Selection:
Pettei v Pettei
2022 NY Slip Op 04654 [207 AD3d 670] [207 AD3d 670]
July 20, 2022
Appellate Division, Second Department
Published by New York State Law Reporting Bureau pursuant to Judiciary Law § 431.
As corrected through Wednesday, August 31, 2022


[*1]
 Fotini F. Rose Eloise Pettei, Appellant,
v
Michael Edward Pettei, Respondent.

Lisa Siano, Merrick, NY, for appellant.

Law Offices of Kenneth J. Weinstein, P.C., Garden City, NY, for respondent.

Michael Cancellare, Muttontown, NY, attorney for the child.

In a matrimonial action in which the parties were divorced by a judgment dated December 15, 2017, the plaintiff appeals from stated portions of an order of the Supreme Court, Nassau County (Jeffrey A. Goodstein, J.), dated June 28, 2021. The order, inter alia, after a hearing, in effect, granted that branch of the defendant's motion which was to modify the judgment of divorce so as to award the defendant sole legal and residential custody of the parties' child, with supervised parental access to the plaintiff.

Ordered that the order is affirmed insofar as appealed from, without costs or disbursements.

Given task: Please reproduce the court decision above word for word, from "Law Offices of" up to and including "to the plaintiff.".

Record excerpts:

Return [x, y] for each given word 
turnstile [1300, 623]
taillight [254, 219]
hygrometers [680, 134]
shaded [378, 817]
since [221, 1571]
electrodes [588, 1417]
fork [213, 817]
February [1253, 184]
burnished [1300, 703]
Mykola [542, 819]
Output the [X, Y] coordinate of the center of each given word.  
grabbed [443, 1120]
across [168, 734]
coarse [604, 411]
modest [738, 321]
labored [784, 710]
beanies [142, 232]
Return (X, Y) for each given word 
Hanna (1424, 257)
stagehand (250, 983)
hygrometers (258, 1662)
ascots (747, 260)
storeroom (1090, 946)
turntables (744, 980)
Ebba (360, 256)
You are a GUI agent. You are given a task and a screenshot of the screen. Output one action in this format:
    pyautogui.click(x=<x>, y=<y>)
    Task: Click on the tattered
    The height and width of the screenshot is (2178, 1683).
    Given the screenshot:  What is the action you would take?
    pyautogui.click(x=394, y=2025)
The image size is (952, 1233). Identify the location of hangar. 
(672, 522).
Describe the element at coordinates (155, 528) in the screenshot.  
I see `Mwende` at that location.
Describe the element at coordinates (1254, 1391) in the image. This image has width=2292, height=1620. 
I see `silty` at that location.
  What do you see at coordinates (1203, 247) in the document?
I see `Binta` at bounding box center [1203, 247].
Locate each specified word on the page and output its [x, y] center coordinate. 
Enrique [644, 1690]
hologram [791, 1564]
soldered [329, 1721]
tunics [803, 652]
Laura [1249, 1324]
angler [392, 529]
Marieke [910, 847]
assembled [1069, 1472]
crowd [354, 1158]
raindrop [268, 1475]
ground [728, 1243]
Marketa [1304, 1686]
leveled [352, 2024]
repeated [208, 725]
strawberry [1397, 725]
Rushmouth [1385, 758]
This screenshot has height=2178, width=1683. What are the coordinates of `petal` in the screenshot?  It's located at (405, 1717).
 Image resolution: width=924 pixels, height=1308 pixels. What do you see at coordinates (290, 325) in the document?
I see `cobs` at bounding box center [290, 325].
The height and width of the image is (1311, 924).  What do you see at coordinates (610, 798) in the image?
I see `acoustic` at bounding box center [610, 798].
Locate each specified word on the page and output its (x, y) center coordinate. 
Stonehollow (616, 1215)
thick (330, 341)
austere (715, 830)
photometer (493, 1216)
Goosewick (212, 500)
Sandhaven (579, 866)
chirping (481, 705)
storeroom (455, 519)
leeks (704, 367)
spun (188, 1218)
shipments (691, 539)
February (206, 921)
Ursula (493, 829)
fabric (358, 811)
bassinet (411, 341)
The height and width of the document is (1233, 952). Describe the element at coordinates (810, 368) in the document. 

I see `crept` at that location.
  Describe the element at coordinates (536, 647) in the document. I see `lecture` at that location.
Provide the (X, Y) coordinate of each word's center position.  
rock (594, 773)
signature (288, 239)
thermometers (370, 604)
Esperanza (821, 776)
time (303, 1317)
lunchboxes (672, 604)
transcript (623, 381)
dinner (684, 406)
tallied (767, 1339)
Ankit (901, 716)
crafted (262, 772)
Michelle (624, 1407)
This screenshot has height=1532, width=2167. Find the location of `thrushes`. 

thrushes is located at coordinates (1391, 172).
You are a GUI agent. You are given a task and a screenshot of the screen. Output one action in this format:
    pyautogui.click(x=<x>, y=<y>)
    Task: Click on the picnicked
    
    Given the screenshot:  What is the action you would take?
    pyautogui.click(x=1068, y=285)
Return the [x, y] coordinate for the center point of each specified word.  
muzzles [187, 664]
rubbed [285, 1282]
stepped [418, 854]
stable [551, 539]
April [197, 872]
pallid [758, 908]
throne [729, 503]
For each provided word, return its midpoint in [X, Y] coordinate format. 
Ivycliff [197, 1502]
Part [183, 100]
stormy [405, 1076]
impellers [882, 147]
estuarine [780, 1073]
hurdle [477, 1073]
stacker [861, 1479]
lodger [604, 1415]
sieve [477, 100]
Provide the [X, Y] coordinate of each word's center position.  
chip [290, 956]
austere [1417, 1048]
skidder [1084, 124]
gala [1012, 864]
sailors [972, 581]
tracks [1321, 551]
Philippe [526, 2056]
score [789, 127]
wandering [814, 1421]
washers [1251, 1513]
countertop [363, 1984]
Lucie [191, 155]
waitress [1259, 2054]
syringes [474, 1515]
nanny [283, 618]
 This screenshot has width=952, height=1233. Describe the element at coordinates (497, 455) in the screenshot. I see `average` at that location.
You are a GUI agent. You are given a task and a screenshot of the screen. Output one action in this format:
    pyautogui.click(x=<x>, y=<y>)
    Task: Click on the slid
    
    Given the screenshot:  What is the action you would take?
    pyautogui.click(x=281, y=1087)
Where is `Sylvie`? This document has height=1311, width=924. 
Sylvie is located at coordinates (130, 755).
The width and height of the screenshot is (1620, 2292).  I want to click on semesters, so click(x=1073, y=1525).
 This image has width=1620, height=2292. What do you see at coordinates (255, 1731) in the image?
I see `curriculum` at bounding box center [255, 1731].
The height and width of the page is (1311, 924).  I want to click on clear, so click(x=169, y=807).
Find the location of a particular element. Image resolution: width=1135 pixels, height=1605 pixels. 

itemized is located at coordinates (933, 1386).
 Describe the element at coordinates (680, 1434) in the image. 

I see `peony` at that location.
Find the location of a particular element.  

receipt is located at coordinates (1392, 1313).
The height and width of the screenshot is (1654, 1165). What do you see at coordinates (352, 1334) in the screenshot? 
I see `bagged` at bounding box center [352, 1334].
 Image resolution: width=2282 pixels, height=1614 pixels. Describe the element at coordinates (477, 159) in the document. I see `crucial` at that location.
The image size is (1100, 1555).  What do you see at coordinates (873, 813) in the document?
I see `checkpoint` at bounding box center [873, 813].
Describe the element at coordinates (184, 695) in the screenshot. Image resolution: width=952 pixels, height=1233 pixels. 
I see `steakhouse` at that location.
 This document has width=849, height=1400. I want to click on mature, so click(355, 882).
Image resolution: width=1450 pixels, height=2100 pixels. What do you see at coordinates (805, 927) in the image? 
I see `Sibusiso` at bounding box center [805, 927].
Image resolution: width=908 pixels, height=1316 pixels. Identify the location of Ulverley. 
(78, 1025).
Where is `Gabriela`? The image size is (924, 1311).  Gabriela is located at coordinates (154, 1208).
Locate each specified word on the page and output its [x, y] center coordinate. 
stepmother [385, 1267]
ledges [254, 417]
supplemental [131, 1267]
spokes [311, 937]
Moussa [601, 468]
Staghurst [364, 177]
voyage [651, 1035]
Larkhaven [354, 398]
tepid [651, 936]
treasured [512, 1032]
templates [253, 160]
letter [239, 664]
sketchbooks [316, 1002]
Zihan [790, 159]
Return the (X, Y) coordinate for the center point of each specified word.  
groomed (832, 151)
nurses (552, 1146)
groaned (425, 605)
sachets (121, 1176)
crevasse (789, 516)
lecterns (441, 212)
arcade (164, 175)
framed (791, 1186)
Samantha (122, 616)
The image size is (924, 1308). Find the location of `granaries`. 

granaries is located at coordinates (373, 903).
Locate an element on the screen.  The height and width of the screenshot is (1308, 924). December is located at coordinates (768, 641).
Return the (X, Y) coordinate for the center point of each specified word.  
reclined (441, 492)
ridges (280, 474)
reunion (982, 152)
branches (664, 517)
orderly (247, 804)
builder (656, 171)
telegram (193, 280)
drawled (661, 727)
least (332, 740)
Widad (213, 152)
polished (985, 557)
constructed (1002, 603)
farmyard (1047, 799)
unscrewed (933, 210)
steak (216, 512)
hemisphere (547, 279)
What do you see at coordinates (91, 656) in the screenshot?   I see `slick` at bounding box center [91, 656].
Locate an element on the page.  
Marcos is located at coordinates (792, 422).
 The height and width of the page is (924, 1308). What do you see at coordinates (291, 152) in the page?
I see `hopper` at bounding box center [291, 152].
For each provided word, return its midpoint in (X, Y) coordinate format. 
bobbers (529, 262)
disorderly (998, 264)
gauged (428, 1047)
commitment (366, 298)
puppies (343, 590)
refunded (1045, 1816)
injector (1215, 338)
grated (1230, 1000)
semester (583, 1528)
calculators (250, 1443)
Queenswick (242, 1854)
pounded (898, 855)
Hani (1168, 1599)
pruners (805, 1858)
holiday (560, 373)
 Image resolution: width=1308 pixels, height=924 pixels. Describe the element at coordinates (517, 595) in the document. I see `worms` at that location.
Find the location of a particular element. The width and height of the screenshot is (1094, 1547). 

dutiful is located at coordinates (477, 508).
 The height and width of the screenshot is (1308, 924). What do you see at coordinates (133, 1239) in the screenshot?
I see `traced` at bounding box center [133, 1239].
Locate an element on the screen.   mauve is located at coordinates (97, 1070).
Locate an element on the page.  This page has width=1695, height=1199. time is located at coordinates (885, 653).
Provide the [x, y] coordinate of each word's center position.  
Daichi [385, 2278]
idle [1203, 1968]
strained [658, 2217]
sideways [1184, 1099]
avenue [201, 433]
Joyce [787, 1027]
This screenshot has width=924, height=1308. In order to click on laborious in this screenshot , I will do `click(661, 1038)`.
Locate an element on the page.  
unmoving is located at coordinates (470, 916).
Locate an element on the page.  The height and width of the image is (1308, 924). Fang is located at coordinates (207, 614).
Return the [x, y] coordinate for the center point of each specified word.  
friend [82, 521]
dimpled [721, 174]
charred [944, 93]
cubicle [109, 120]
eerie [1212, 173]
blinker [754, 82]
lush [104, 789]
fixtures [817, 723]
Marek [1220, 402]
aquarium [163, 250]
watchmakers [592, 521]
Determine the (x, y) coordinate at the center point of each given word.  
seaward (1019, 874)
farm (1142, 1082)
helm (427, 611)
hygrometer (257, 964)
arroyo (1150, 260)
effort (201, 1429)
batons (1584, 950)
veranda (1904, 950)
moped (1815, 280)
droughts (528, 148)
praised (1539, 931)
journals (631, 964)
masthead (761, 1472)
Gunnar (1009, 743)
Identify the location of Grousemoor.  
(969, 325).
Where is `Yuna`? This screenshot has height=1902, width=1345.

Worked answer:
Law Offices of Kenneth J. Weinstein, P.C., Garden City, NY, for respondent.

Michael Cancellare, Muttontown, NY, attorney for the child.

In a matrimonial action in which the parties were divorced by a judgment dated December 15, 2017, the plaintiff appeals from stated portions of an order of the Supreme Court, Nassau County (Jeffrey A. Goodstein, J.), dated June 28, 2021. The order, inter alia, after a hearing, in effect, granted that branch of the defendant's motion which was to modify the judgment of divorce so as to award the defendant sole legal and residential custody of the parties' child, with supervised parental access to the plaintiff.